The effect of antecedent soil moisture conditions on soil nitrous oxide and dinitrogen dynamics after wetting: An intact soil core study

Abstract

Ruminant excreta urinary‑nitrogen (N) deposited onto pasture soil generates inorganic-N concentrations in excess of the pasture's immediate requirements. Consequently, nitrous oxide (N2O) and dinitrogen (N2) may be emitted from the urine-affected soil via denitrification. Soil moisture plays a key role in determining the end-product of denitrification. Although the effects of soil moisture and drying-wetting cycles on soil N2O production have been widely studied using sieved soils in a controlled environment, these experiments may not reflect the actual conditions in the field due to the lack of plant cover and the disturbed soil structure.

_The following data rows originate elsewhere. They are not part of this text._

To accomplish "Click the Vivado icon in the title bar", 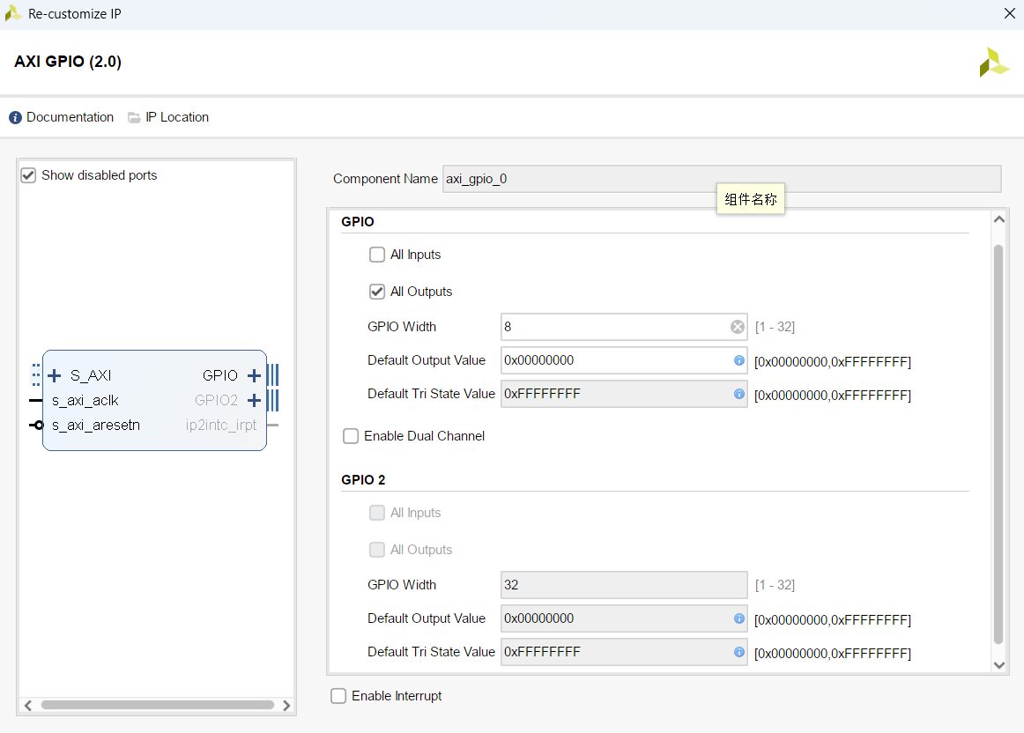I will 12,13.
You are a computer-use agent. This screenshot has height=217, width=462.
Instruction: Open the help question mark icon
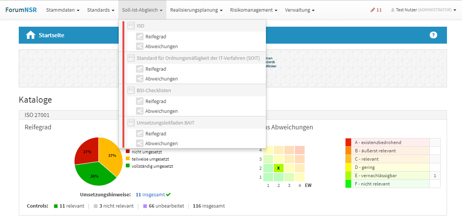(433, 35)
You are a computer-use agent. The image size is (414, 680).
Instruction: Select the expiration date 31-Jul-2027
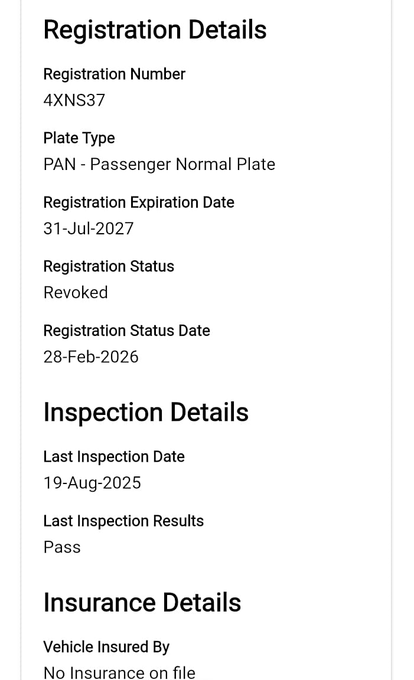(89, 228)

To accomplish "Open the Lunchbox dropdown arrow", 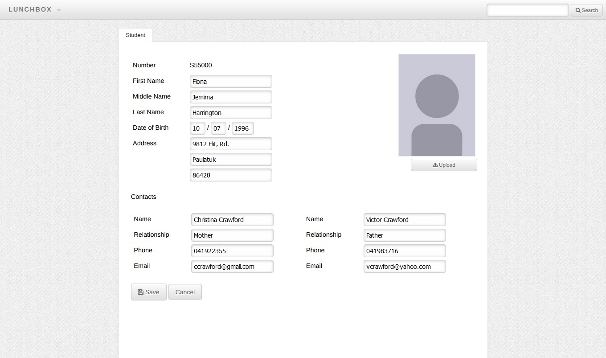I will coord(59,10).
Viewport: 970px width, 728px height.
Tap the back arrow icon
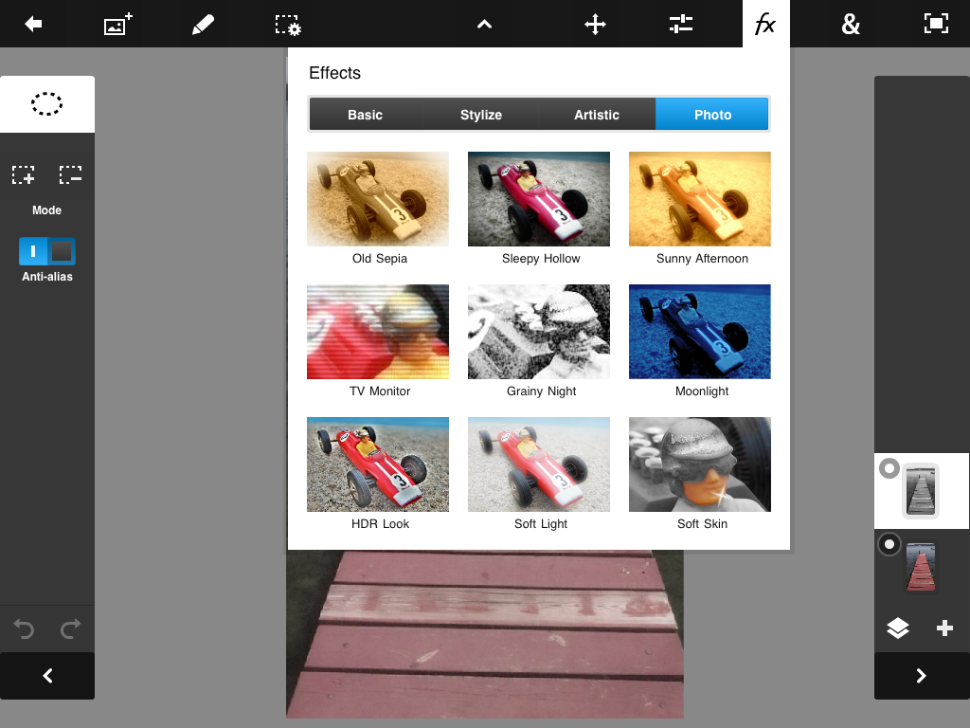tap(34, 25)
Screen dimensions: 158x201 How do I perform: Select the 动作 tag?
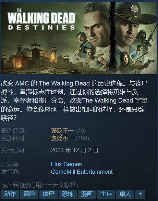10,194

To address this an experiment was performed using intact soil cores (7.5 cm depth), with pasture plants present, under controlled environmental conditions (20 °C, 8 h of light per day). The 15N flux method was used to investigate how antecedent soil moisture affected soil N2O production and consumption in a pasture soil after wetting with a nitrate (NO3−) solution. The results showed that the antecedent dry condition (25 % WFPS, Dp/Do = 0.1783) increased the magnitude of the N2O flux peak after the soil was wetted (75 % WFPS, Dp/Do = 0.006) when compared to antecedent wet conditions (50 % WFPS, Dp/Do = 0.0503). There were no differences in the denitrification and nitrification related functional gene abundances between the two antecedent conditions post-wetting, indicating that the effect was not regulated by microbial changes but by the intensity of the “Birch effect” induced by soil wetting. The N2O reduction related gene (nosZII) abundance decreased after wetting with the NO3− solution, indicating a suppression effect on N2O consumption from the NO3− applied that overrode the potential “Birch effect” on N2 emission. The results of the study indicate that rewetting of antecedent dry soil increase N2O emissions but not N2 emissions when the soil NO3− concentration is high.